21 In that same hour, Jesus rejoiced in the Holy Spirit, and said, "I thank you, O Father, Lord of heaven and earth, that you have hidden these things from the wise and understanding, and revealed them to little children. Yes, Father, for so it was well-pleasing in your sight."

22 Turning to the disciples, he said, "All things have been delivered to me by my Father. No one knows who the Son is, except the Father, and who the Father is, except the Son, and he to whomever the Son desires to reveal him."

23 Turning to the disciples, he said privately, "Blessed are the eyes which see the things that you see, 24 for I tell you that many prophets and kings desired to see the things which you see, and didn’t see them, and to hear the things which you hear, and didn’t hear them."

25 Behold, a certain lawyer stood up and tested him, saying, "Teacher, what shall I do to inherit eternal life?"

26 He said to him, "What is written in the law?
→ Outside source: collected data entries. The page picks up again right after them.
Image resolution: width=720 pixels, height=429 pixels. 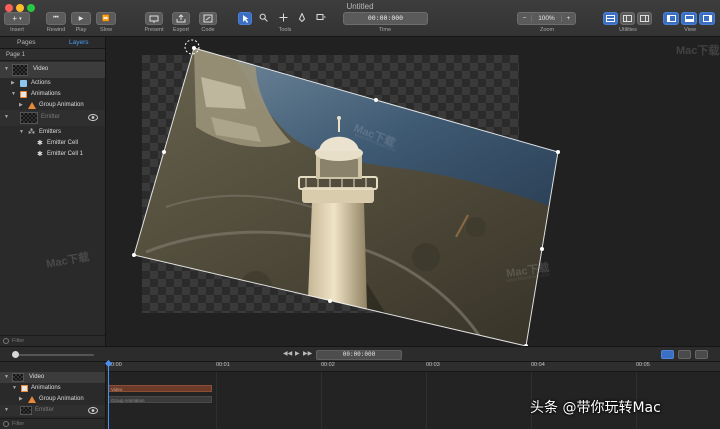 I want to click on zoom-out-button: −, so click(x=524, y=18).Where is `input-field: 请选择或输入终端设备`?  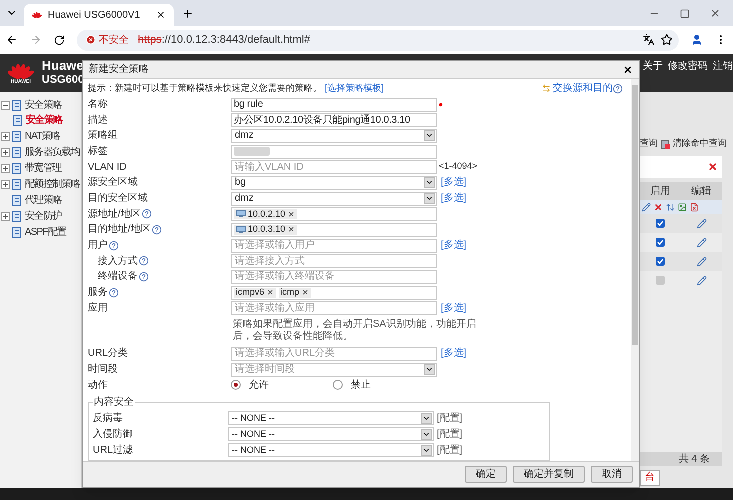
input-field: 请选择或输入终端设备 is located at coordinates (334, 277).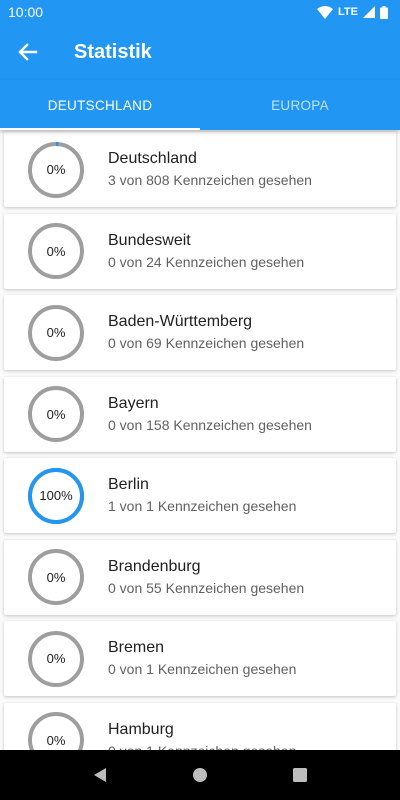 Image resolution: width=400 pixels, height=800 pixels. What do you see at coordinates (384, 12) in the screenshot?
I see `battery-icon` at bounding box center [384, 12].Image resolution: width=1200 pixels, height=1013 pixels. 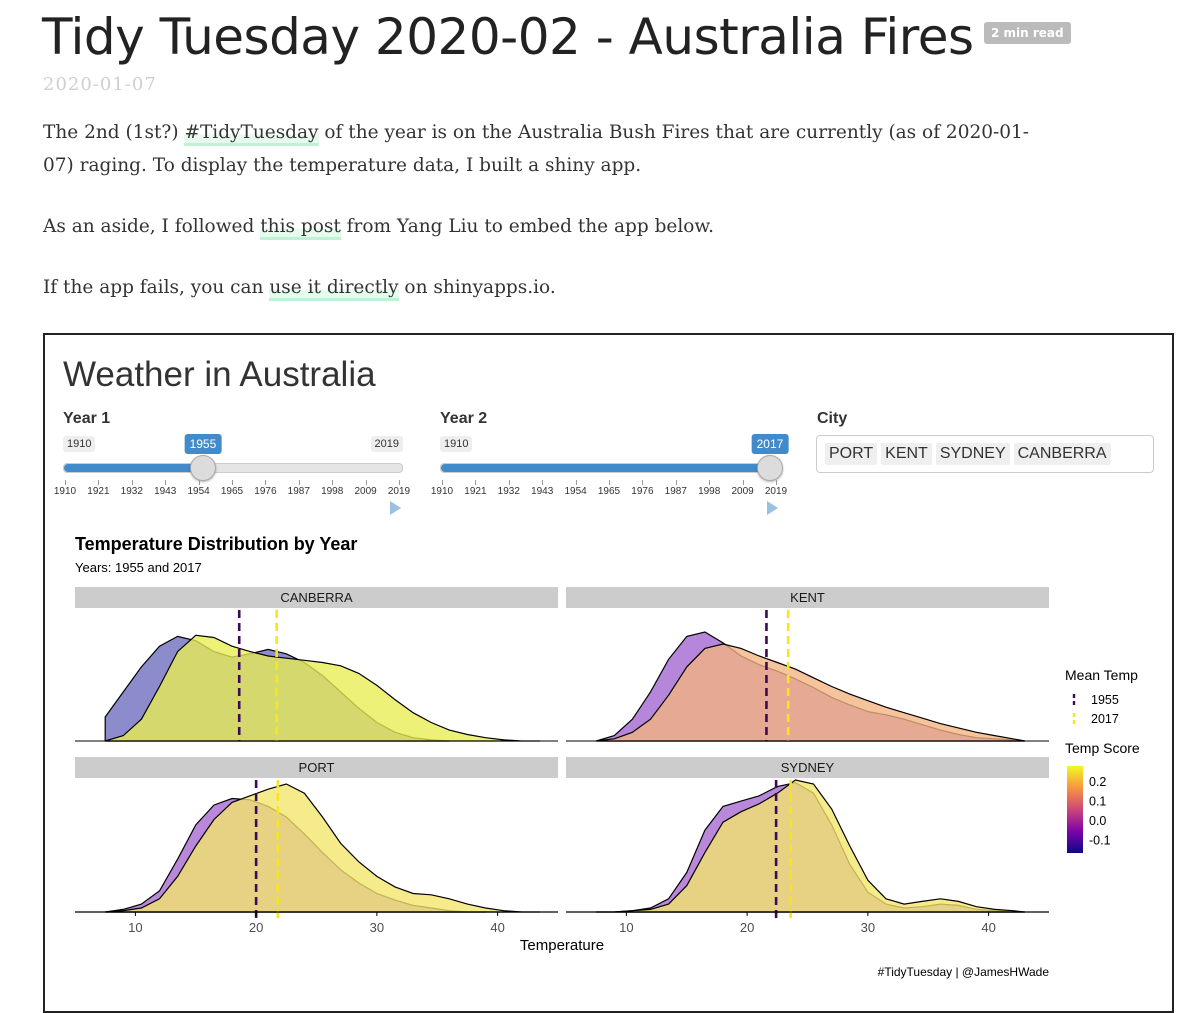 What do you see at coordinates (300, 228) in the screenshot?
I see `this-post-link: this post` at bounding box center [300, 228].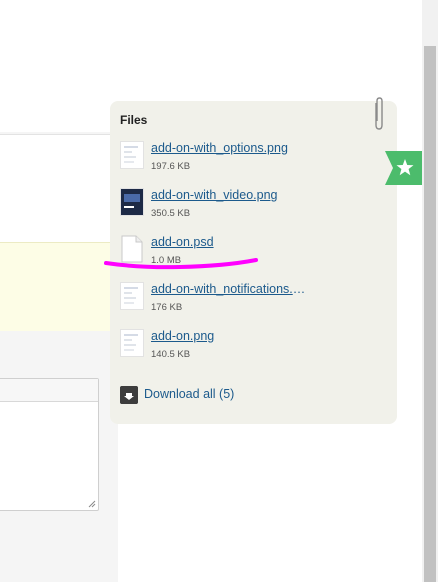 Image resolution: width=438 pixels, height=583 pixels. I want to click on file-item: add-on-with_options.png 197.6 KB, so click(255, 161).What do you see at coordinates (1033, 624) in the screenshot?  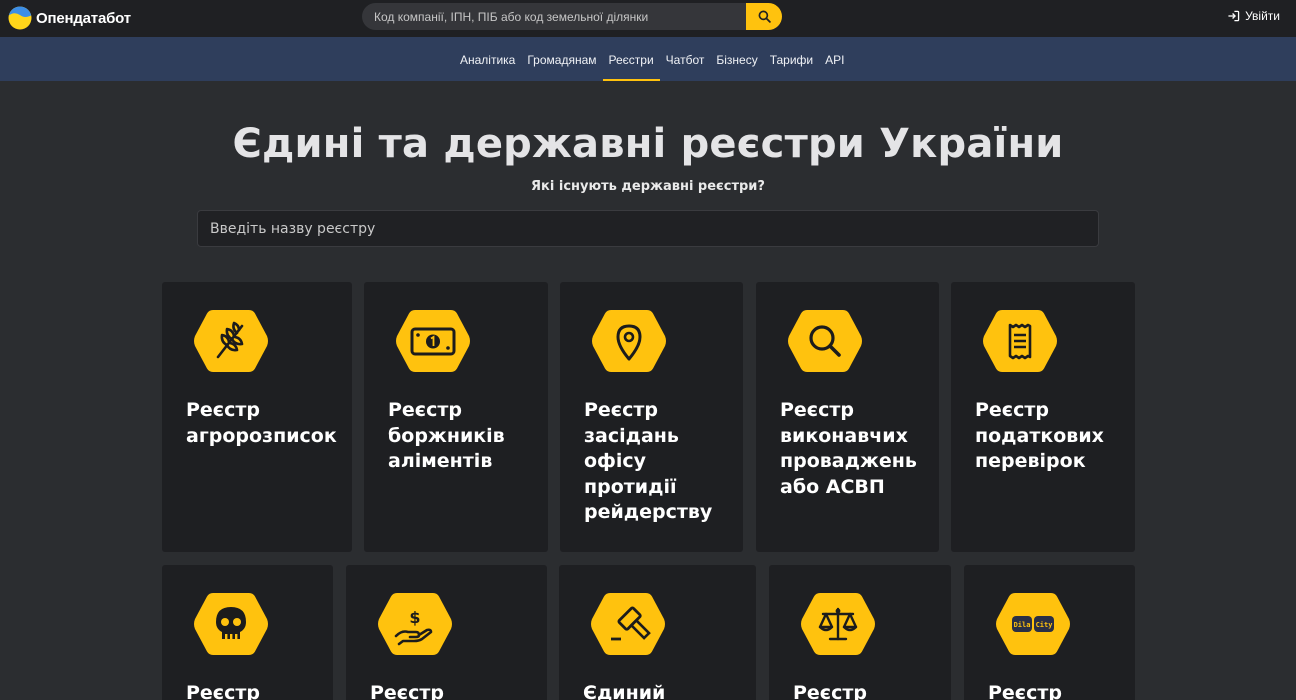 I see `dilacity-icon: Dila City` at bounding box center [1033, 624].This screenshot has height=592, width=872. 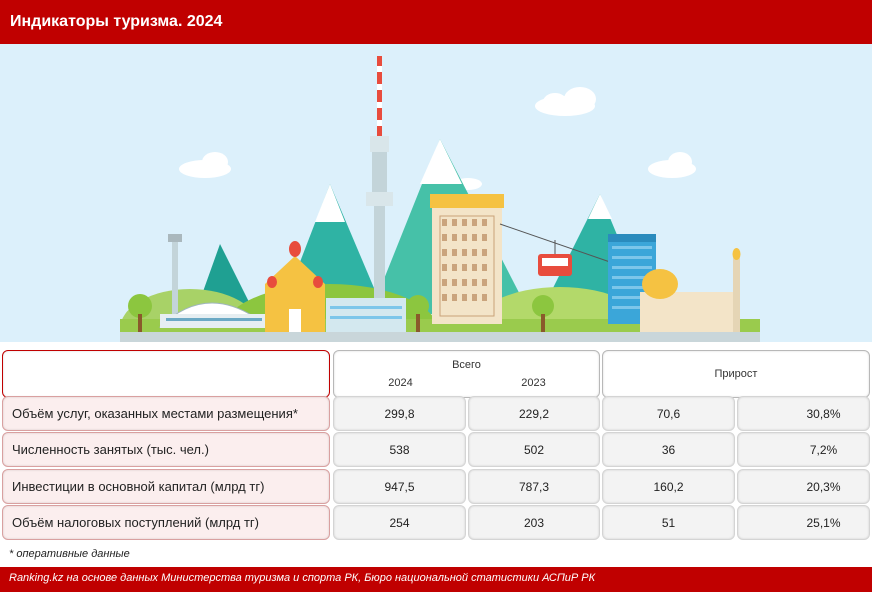 I want to click on table-cell-growth-pct: 7,2%, so click(x=804, y=450).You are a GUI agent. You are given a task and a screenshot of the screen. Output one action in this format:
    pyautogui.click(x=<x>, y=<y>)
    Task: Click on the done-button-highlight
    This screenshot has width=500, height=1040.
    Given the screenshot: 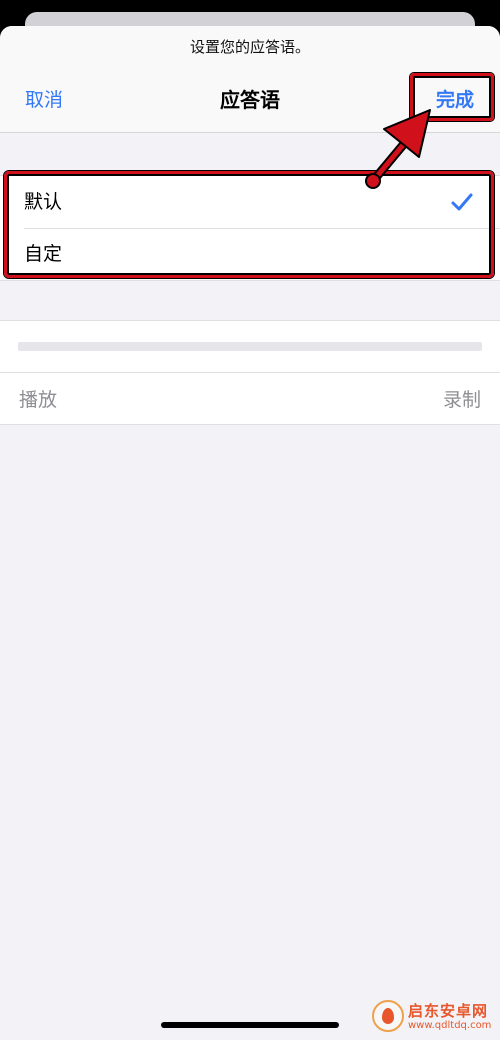 What is the action you would take?
    pyautogui.click(x=452, y=97)
    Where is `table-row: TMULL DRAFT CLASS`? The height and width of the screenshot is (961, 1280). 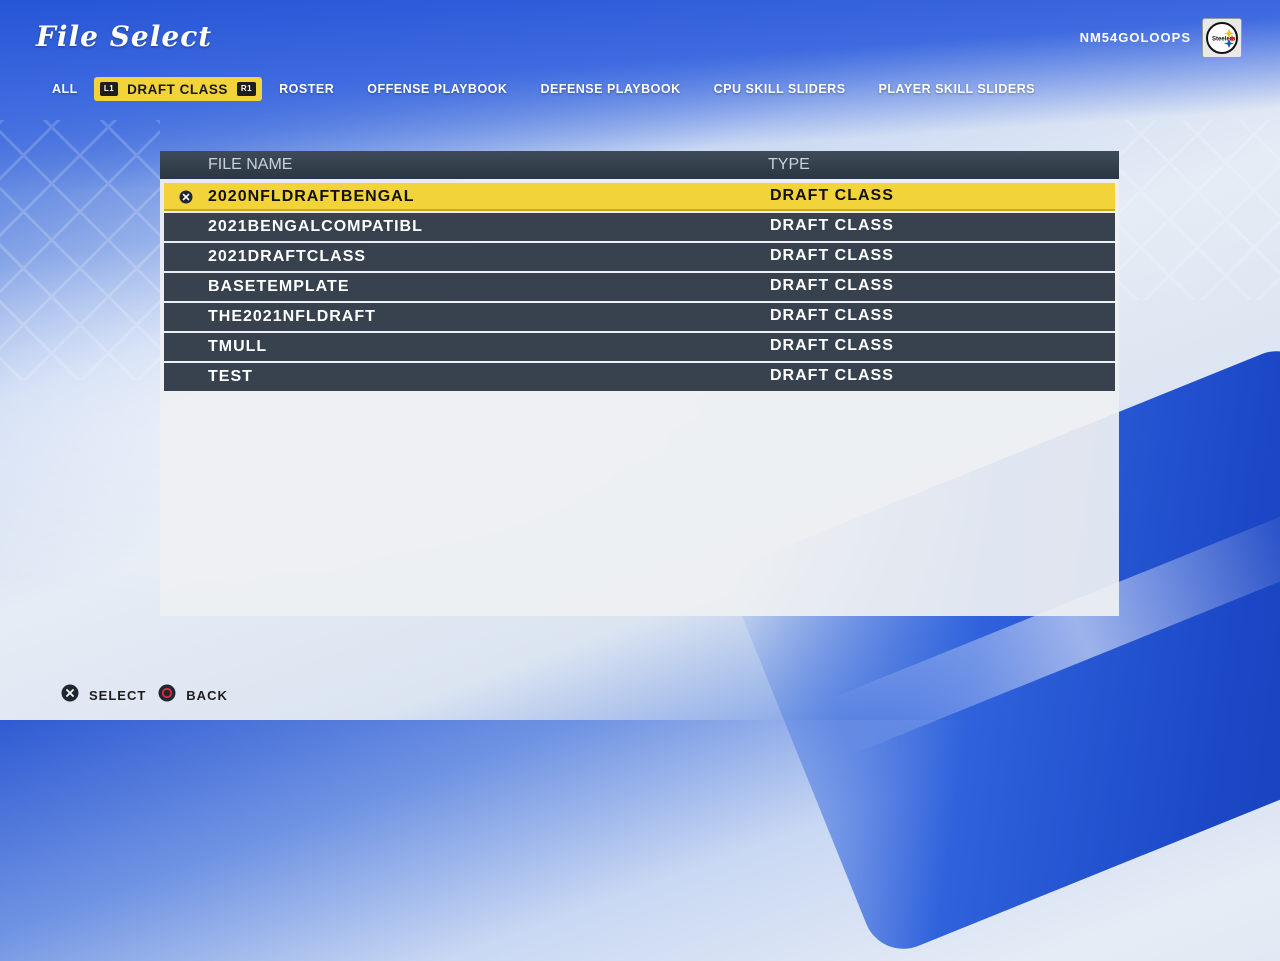 table-row: TMULL DRAFT CLASS is located at coordinates (640, 347).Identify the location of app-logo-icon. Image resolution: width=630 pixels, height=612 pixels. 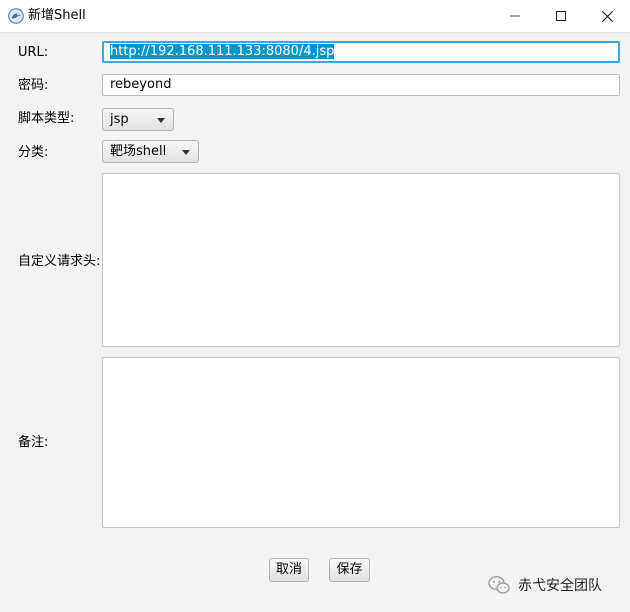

How do you read it?"

27 He answered, "You shall love the Lord your God with all your heart, with all your soul, with all your strength, and with all your mind; and your neighbor as yourself."

28 He said to him, "You have answered correctly. Do this, and you will live."

29 But he, desiring to justify himself, asked Jesus, "Who is my neighbor?"

30 Jesus answered, "A certain man was going down from Jerusalem to Jericho, and he fell among robbers, who both stripped him and beat him, and departed, leaving him half dead. 31 By chance a certain priest was going down that way. When he saw him, he passed by on the other side. 32 In the same way a Levite also, when he came to the place and saw him, passed by on the other side. 33 But a certain Samaritan, as he traveled, came where he was. When he saw him, he was moved with compassion, 34 came to him, and bound up his wounds, pouring on oil and wine. He set him on his own animal, brought him to an inn, and took care of him. 35 On the next day, when he departed, he took out two denarii, gave them to the host, and said to him, ‘Take care of him. Whatever you spend beyond that, I will repay you when I return.’ 36 Now which of these three do you think seemed to be a neighbor to him who fell among the robbers?"

37 He said, "He who showed mercy on him."

Then Jesus said to him, "Go and do likewise."

38 As they went on their way, he entered into a certain village, and a certain woman named Martha received him into her house. 39 She had a sister called Mary, who also sat at Jesus’ feet and heard his word. 40 But Martha was distracted with much serving, and she came up to him, and said, "Lord, don’t you care that my sister left me to serve alone? Ask her therefore to help me."

41 Jesus answered her, "Martha, Martha, you are anxious and troubled about many things, 42 but one thing is needed. Mary has chosen the good part, which will not be taken away from her."